I think what's needed is to experiment with the GRUB command line mode. When the menu comes up press 'c' to go to command line mode and try a few variations on the command sequence you've got in /boot/grub/menu.last When you come up with a command sequence that works, then edit your GRUB config to match.
2 things to try are:
1 After the rootnoverify command add the command makeactive. 2 Try varying the partition numbers in the rootnoverify command.
Hope That Helps
This is in reply to the LG issue 80, Help Wanted #1.
Does anybody know how to run a program that's compiled in Kylix, but without having the Kylix environment around at runtime?
If you want to run a compiled Kylix program outside the IDE you need to run
source /usr/local/kylix2/bin/kylixpath
first, or add it to your /etc/profile
I had the same problem initially - so I presume that's what the question is about - my Spanish is non-existent.
The alternative interpretation could be about making a distribution package to run on machines where Kyilx isn't installed - I haven't tried that yet.
Chirag Wazir
This is in reply to the LG issue 80, 2c Tip #18.
It is simpler to use Midnight Commander. Click on the rpm file like you would a directory and transverse the rpm as you would a branch of the directory tree. Locate the file or files and copy them to an actual directory with the copy button. Simple and effective!

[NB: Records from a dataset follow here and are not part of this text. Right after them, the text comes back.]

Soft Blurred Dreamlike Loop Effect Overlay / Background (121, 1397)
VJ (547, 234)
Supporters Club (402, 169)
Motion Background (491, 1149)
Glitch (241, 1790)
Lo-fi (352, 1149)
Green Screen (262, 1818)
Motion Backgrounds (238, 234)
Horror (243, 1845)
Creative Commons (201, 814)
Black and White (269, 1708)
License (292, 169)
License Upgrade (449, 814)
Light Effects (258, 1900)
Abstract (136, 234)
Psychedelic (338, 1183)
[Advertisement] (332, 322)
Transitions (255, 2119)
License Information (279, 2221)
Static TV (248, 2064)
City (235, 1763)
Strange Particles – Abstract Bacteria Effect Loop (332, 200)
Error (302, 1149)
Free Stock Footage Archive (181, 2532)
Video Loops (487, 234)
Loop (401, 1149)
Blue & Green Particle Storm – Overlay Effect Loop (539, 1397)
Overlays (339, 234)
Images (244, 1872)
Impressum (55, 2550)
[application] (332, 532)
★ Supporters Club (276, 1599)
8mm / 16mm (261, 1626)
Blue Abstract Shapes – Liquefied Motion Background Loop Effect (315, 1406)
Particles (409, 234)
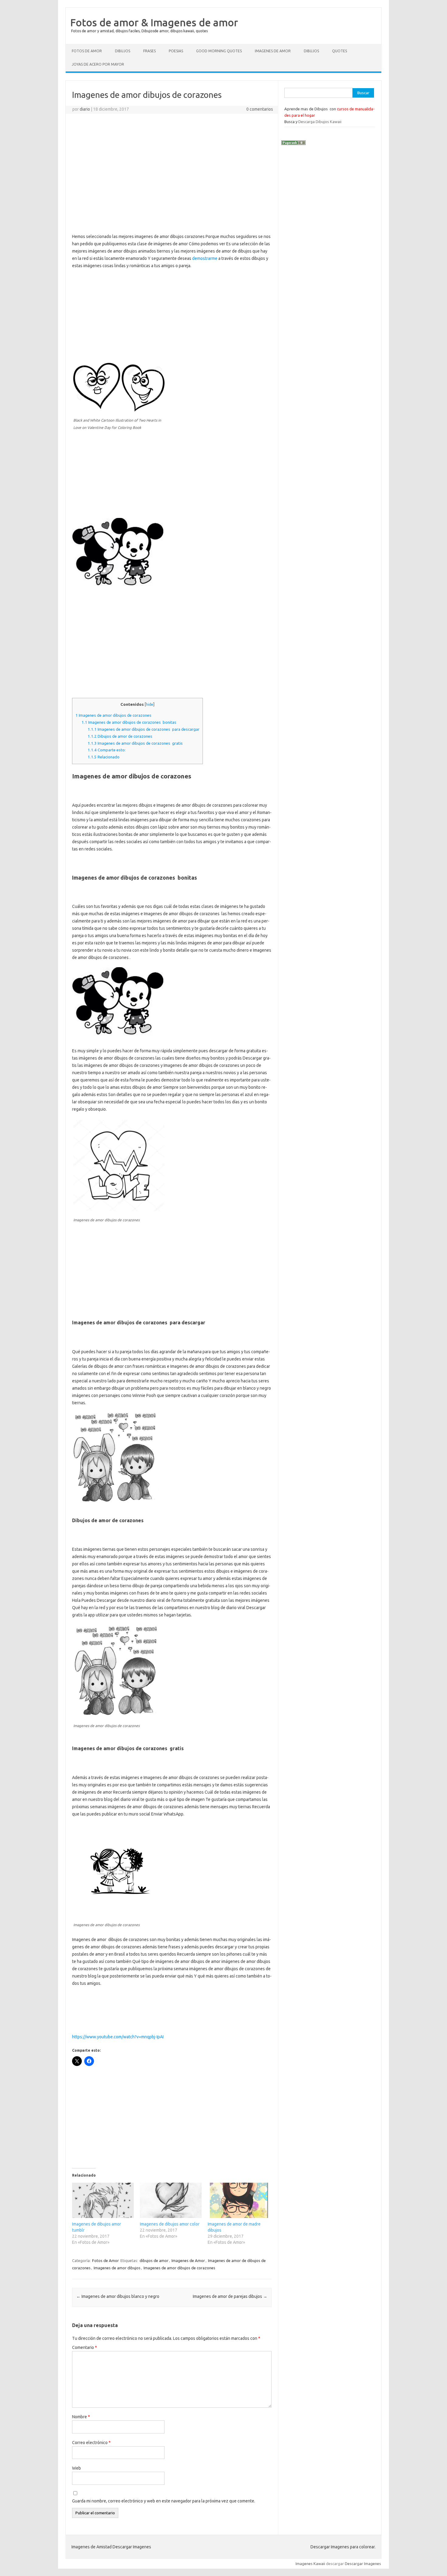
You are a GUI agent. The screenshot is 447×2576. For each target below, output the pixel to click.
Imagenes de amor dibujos (117, 2268)
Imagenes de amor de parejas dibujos (230, 2296)
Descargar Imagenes (363, 2563)
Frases (149, 51)
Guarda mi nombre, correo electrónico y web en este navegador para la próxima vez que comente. (163, 2500)
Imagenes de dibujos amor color (169, 2224)
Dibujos (122, 51)
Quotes (339, 51)
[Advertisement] (172, 162)
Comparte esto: (107, 750)
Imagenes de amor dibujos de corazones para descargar (143, 729)
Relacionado (104, 757)
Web (76, 2468)
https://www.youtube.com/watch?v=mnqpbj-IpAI (118, 2036)
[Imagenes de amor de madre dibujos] (238, 2200)
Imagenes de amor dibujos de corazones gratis (135, 743)
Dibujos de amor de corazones (120, 736)
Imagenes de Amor (273, 51)
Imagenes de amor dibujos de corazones (113, 715)
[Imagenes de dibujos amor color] (171, 2200)
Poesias (176, 51)
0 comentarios (259, 109)
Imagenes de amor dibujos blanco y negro (117, 2296)
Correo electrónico (91, 2442)
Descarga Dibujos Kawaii (319, 121)
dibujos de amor (154, 2260)
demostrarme (205, 258)
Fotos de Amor (87, 51)
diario (85, 109)
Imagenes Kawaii (310, 2563)
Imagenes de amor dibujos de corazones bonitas (128, 722)
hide (149, 704)
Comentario (84, 2347)
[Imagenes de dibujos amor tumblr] (103, 2200)
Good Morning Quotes (219, 51)
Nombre (81, 2416)
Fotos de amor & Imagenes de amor (154, 22)
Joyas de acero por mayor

[John Karns] I've found that some mc versions changed the rpm handling behavior. I had grown quite accustomed to viewing rpm contents and copying parts via mc, then after installing SuSE 7.1 on my laptop, was no longer able to view more than a partial list of the files in the rpm; specifically the rpm headers (description, etc.). I was able to correct the problem finding the mc scripts used for rpm handling, and changing one to agree with a previous mc version script.
One other point is that for very large rpm files (over 2 or 3 MB), the process can be very slow. When dealing with rpm files containing large tar balls of source code, I usually just "install" the rpm, which copies the desired file to /usr/src/packages/SOURCES.
Recent versions of the GNU tail command let you tail multiple files with the same command. Combined with the -f option, you can watch multiple log files. For example:
tail -f /var/log/httpd/access_log /var/log/httpd/error_log
will monitor the Apache access and error logs.
If you're moving from old-style mailboxes to Maildir directories for your mail, you can force Mutt to create Maildir directories by default with:
:set mbox_type=Maildir
in your .muttrc file.
To get Procmail to deliver to directories as Maildir and not MH folders, put a / after the directory name in your recipes, like this:
# Dump mail from Microsoft viruses into a trash Maildir
:0 Bf
* Content-Type: application/octet-stream;
trash/
To run a screen-based program such as top remotely with one ssh command, use the -t (terminal) option to ssh, like this:
ssh -t myserver top
For an easy-to-understand, compact view of what's running on your system now, try the pstree command. A handy option is -u, which shows the name of the user running each process. Option -p shows the process ID, so if you want to memorize only one option combination, try:
pstree -pu
(No pun intended.)
pstree is a good way to make sure that privilege separation is working in your upgraded ssh install--you did upgrade sshd, didn't you?